* ABOUT THIS TASK
In the data below, which lines hold the word "list"? Copy them.

Dataset records:
---

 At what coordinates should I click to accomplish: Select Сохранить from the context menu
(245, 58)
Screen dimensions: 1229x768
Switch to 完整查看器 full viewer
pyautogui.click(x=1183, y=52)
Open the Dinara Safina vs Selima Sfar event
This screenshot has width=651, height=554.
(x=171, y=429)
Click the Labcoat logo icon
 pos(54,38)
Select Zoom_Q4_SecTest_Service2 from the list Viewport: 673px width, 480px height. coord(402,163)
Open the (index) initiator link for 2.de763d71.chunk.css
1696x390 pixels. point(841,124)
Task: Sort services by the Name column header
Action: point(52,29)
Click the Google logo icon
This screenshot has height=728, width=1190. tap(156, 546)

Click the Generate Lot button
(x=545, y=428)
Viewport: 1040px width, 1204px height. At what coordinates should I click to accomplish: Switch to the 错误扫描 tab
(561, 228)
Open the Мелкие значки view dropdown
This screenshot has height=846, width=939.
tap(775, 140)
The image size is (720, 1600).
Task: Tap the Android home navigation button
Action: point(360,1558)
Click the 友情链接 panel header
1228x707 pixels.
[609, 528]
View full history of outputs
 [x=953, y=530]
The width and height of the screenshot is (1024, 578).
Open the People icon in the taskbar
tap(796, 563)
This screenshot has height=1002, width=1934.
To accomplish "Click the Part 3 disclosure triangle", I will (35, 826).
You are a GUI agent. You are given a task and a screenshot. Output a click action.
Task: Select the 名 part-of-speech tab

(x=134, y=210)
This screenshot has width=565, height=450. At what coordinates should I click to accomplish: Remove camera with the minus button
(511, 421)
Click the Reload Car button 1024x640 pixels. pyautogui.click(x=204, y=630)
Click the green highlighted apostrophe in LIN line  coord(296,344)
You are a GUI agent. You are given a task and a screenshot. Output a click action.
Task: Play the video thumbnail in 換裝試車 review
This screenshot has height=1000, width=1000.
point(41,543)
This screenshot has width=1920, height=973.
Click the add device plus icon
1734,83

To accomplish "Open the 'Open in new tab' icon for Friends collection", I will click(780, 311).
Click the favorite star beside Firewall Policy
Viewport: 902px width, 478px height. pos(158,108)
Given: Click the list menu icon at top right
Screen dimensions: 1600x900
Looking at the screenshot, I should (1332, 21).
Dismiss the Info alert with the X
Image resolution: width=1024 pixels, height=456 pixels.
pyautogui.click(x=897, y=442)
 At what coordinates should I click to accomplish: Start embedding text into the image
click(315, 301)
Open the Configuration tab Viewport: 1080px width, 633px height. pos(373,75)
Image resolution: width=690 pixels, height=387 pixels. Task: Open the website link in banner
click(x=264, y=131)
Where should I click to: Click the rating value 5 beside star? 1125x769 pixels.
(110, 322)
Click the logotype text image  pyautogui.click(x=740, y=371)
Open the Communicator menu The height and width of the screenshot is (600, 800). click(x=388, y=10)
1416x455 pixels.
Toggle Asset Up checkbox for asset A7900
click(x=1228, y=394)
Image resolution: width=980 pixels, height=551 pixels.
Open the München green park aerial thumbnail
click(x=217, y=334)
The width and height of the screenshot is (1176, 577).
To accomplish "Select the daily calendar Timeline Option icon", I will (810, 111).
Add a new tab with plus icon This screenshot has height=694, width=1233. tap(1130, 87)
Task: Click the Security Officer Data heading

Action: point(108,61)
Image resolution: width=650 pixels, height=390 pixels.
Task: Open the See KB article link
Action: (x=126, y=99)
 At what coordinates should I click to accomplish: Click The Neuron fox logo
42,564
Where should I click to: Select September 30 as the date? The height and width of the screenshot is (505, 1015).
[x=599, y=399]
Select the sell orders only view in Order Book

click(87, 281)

---

* EXERCISE RESULT
Select Zoom_Q4_SecTest_Service2 from the list Viewport: 673px width, 480px height. coord(402,163)
Given: Click the list menu icon at top right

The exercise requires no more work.